Excerpted text.
>> BEGIN
Almost 30 years after their breakout literary successes, Shani Mootoo and Shyam Selvadurai are (mostly) no longer outsiders

In a conversation hosted by Xtra, the two authors talk about their new books and how far they’ve come

Until the 1990s, there wasn’t a whole lot of literature that could be proudly filed under LGBTQ2S+. In Canada, especially, there was nothing resembling a critical mass of queer and trans novels, and very few written by queer and trans writers of colour. (Dionne Brand’s first novel, At the Full and Change of the Moon, was published in 1996, though she had published poetry and short stories since the 1970s; Tomson Highway’s Kiss of the Fur Queen wouldn’t hit the shelves until 1998, though his playwriting dates back to the 1980s.) 

Cane Fire by Shani Mootoo

Credit: Courtesy of Book*hug Press

The publication of Shyam Selvadurai’s Funny Boy in 1994, and Shani Mootoo’s Cereus Blooms at Night in 1996 signalled if not a revolution, then a rethinking of who could get published—and who could get famous—in this country. Not only were they “serious” novels about LGBTQ2S+ lives, these two books were written by and about people of colour. Selvadurai grew up in Sri Lanka with a Sinhalese mother and a Tamil father who moved the family to Canada when he was 19; Mootoo, born in Ireland, grew up in Trinidad, with her family moving to Canada, also when she was 19. These were unapologetically queer Canadian books with an international outlook and global appeal. 

Now, almost 30 years later, these two boundary-breakers each has a new book out: Mootoo’s Cane Fire is a vivid and entertaining collection of poetry (with a visual art component) that she describes as a something of a memoir, while Selvadurai’s Mansions of the Moon is a big, immersive historical novel focusing on Yasodhara, the woman who married the Buddha.
>> END
Supplied information.
>> BEGIN
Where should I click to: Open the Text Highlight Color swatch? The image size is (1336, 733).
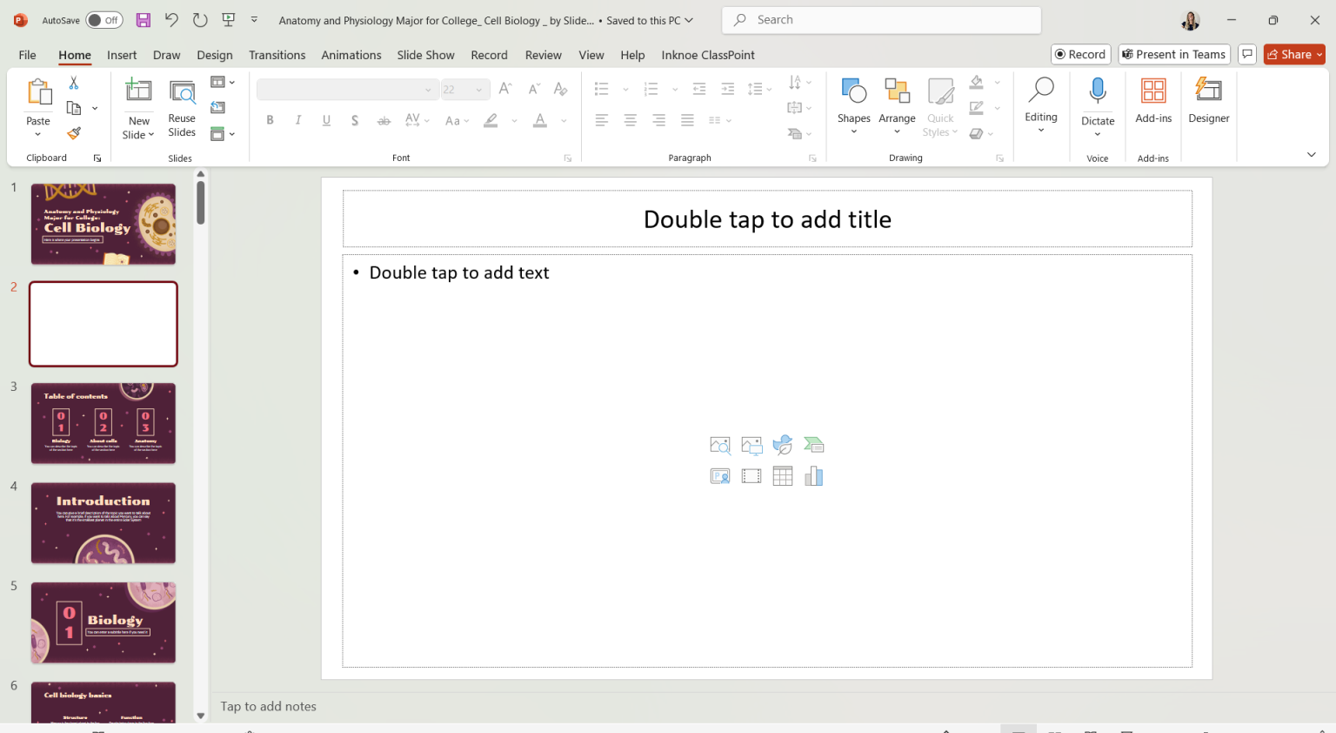[491, 119]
>> END
Your objective.
Answer these questions using the article about Shani Mootoo and Shyam Selvadurai:
1. In what year was Funny Boy published?
2. In which country was Shani Mootoo born?
3. Who is the focus of Mansions of the Moon?
The listing comes from a separate source.

Result for this task.
1. 1994
2. Ireland
3. Yasodhara, the woman who married the Buddha